Free AVG rescue CD/USB

aye-aye-Chris

Famous Word Swap Guru
Staff member
USB version boots great, easy to 'make' as long as you do it, I assume with admin rights from CMD or via Safe boot, which is how I did it.

To the virus laden PC next...
 

TeeEm

GGG Guru
Staff member
1) Copy the whole rar archive content to the USB drive. Do not copy it to any
directory, but directly to the USB drive root!

2) Switch to the USB drive and run the makeboot.bat batch file. It is VERY
IMPORTANT to run this file from the USB drive, otherwise it can corrupt
your hard drive master boot record and make your Windows operating system
un-bootable!

The makeboot.bat batch file will display the drive letter to which it will
install the boot sector.

MAKE SURE THIS DRIVE LETTER CORRESPONDS TO THE USB DRIVE.

3) Now the AVG Rescue USB should be bootable. You can restart your computer
and try to boot from the USB drive. Please make sure your BIOS supports
booting from USB drive and you have properly set the boot device sequence.
 

aye-aye-Chris

Famous Word Swap Guru
Staff member
1) Copy the whole rar archive content to the USB drive. Do not copy it to any
directory, but directly to the USB drive root!
etc etc etc snipped
Yes. All true, but it wouldn't work running makeboot.bat from Explorer. It ran, but failed in some parts.
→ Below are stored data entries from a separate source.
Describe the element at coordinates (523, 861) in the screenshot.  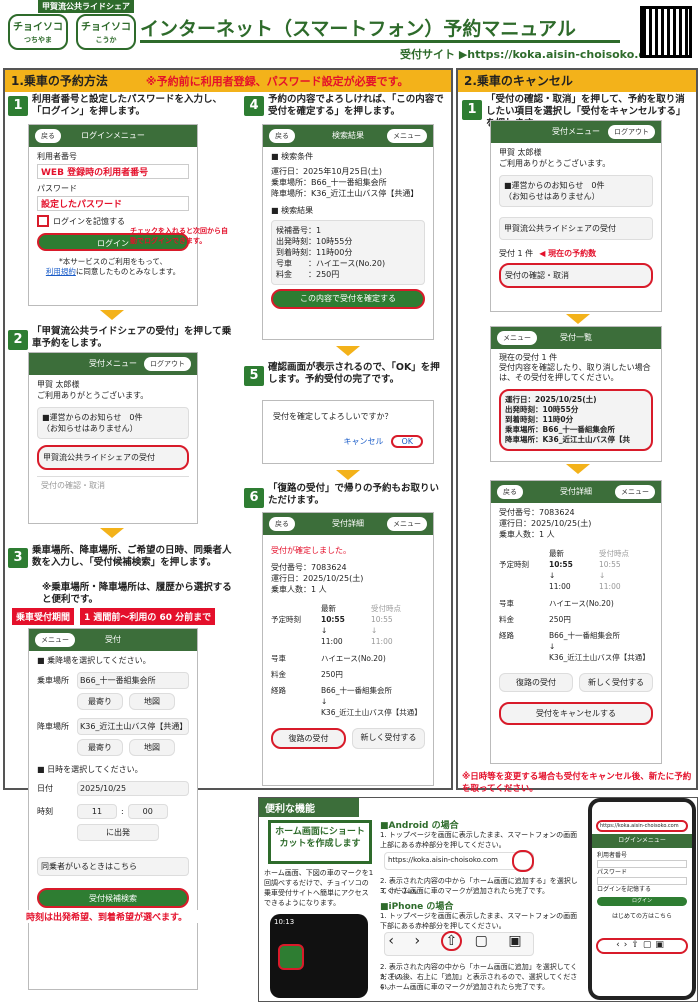
I see `menu-dots-icon` at that location.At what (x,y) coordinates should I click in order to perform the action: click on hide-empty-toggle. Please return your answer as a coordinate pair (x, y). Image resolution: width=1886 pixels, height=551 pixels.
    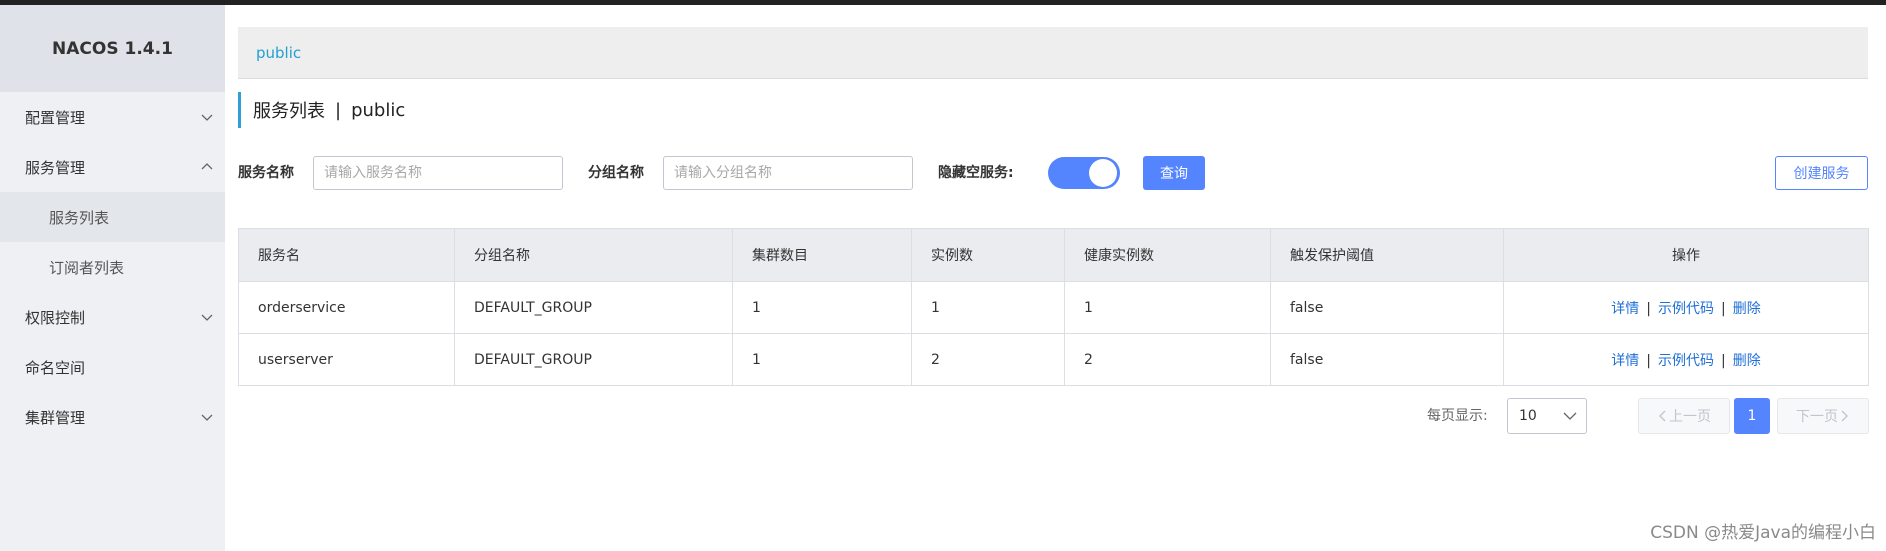
    Looking at the image, I should click on (1084, 173).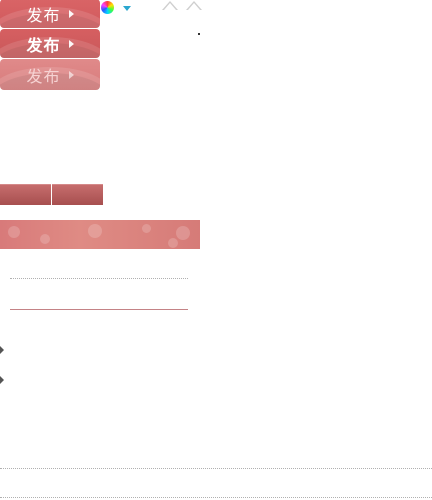  I want to click on tab-right, so click(78, 194).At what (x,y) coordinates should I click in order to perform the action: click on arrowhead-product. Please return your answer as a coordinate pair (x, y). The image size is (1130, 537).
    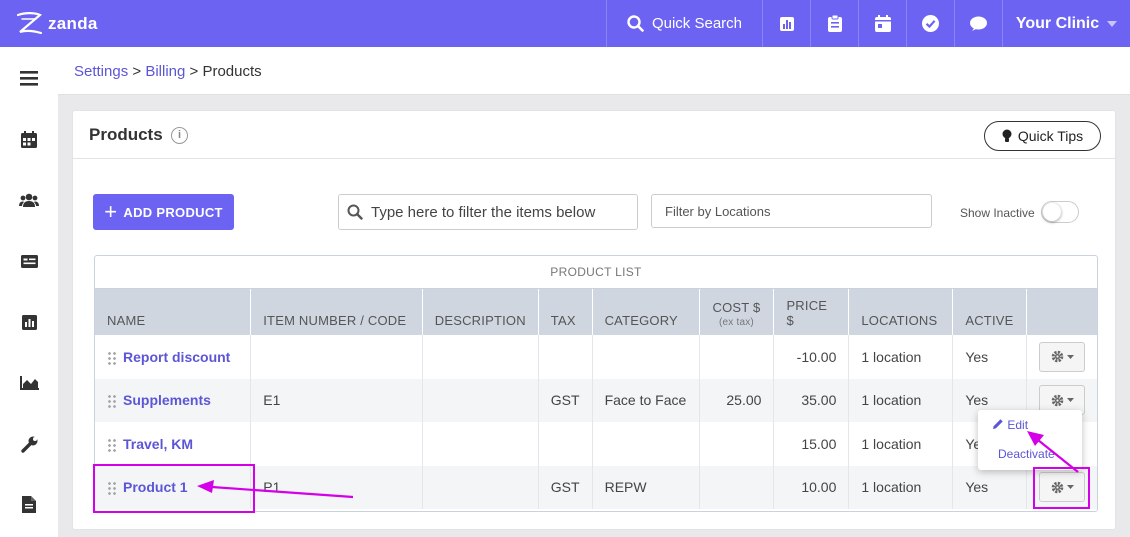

I rebooted to Safe Mode (Command Prompt), changed to the USB drive (F: in mine) and then ran makeboot.bat and it ran as it should.

I've now tried it.
(1) It couldn't connect via my wireless network so couldn't do updates.

(2) I've had difficulty selecting drives. Can only do 1 at a time, not Select All Drives. :/

Got visitors, further testing later, and anyway, the F1's are about to race. :satisfied
 

TeeEm

GGG Guru
Staff member
Have used this on later model, eg. dual core computers from an CD boot iso, which also by the way offers to make a USB Drive boot tester on its initial menu.
Just recently tried it on an another older P4 comp and even though it updated the virus pattern it wouldn't complete the task. ( probably didn't like the screen saver kicking in ) :cool
Was also boot choosey on a comp with dual CD ROM drives.
Oh well, win some, lose some.
I think I've had more success loading Malwarebytes onto a USB Flash drive and running XP in safe mode to get rid of nasties that seem to interfere with virus/malware programs from within XP in normal load.